Hasta hace muy, pero muy poco tiempo –pocas horas, en muchísimos casos–, Alberto Fernández era un traidor. Si lo decía Ella, no cabía duda alguna. De ahora en más, la línea será abstenerse de todo calificativo que ponga en duda su reputación y coherencia político-ideológica, so pena de ser calificado como… ¡un traidor!

O sea, de ahora en más –o hasta nuevo aviso, mejor dicho– del asunto no se habla. Lo que pasó entre tú y yo, nunca sucedió…, por ahora. Eso sí, habrá que buscarle la vuelta, una vez más, para hacer que el extraidor se convierta en un compañerazo nacional, popular, unido y organizado como para que le quepa la bandera de la patria justa, libre y soberana, como decía Juan Perón, cuando parafraseaba al político y militar catalán de ideología republicana e independentista, Francesc Macià.

A Guillermo Moreno la cosa no le cayó nada bien. "Alberto Fernández no es peronista. Es un candidato que expresa el neoliberalismo y la socialdemocracia. Son dos ideologías individualistas que se terminaron desde la caída del Muro de Berlín hasta que subió (Donald) Trump", dijo sin vueltas, arriesgándose a pasar a las filas de los infieles, aunque vaya uno a saber si le importará lo que piensen los flamantes exenemigos de Alberto.

La cosa es que se pondrá en marcha una generalizada batraciofagia militante –una vez más– y el respeto a la fórmula subordinación y valor para servir a la patria. No hay que olvidar qué orígenes tuvo el peronismo, a qué se dedicaba su creador.

¿Por qué Cristina eligió a Alberto Fernández? Dicen que Ella le dijo 'en este momento no se necesita a alguien como yo, que divide; vos te llevás bien con todo el mundo, hablás con todo el mundo y todos te quieren".
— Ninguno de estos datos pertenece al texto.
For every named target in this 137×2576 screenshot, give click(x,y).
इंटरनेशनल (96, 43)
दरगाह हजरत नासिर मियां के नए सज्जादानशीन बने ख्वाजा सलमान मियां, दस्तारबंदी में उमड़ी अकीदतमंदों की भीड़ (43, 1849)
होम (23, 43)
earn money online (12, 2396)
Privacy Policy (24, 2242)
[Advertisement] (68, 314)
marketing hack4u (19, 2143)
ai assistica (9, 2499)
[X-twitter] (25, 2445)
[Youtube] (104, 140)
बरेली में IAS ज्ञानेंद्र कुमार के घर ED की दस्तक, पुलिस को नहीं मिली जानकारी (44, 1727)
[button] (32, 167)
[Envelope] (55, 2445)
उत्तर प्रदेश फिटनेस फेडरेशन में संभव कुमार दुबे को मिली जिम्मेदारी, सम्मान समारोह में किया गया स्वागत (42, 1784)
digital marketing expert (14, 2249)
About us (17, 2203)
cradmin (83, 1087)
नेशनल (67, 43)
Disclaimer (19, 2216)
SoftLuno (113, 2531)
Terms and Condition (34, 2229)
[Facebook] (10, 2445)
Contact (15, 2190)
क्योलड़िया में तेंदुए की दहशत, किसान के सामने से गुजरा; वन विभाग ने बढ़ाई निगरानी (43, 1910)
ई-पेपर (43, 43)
Alguno que otro –a favor y en contra, tuvo un déjà vu con aquello de Cámpora al gobierno Perón al poder, pero no hace falta analizar demasiado la cosa para llegar a conclusión de que Alberto no tiene la personalidad de Cámpora, ni Cristina –mucho menos–, la de Perón. Por el lado, no viene el tema.

El déjà vu tiene un bonus track: hoy Fernández-Fernández, ayer Perón-Perón, pero tampoco las personalidades son comparables. Eso sí, a Raúl Apold, la fórmula de hoy le hubiera complicado muchísimo su minuciosa y tristemente célebre tarea.

La respuesta la tendrá el tiempo, al igual que demostrará si la resolución ha sido o no acertada. Lo que queda evidente es que la puerta a estas prácticas fue abierta por Carlos Saúl Menem: si fue capaz de mostrarse públicamente a los abrazos y besos con el almirante Isaac Rojas, ¿qué cosas no se pueden hacer hoy y mañana, sin dar explicaciones, dentro del peronismo?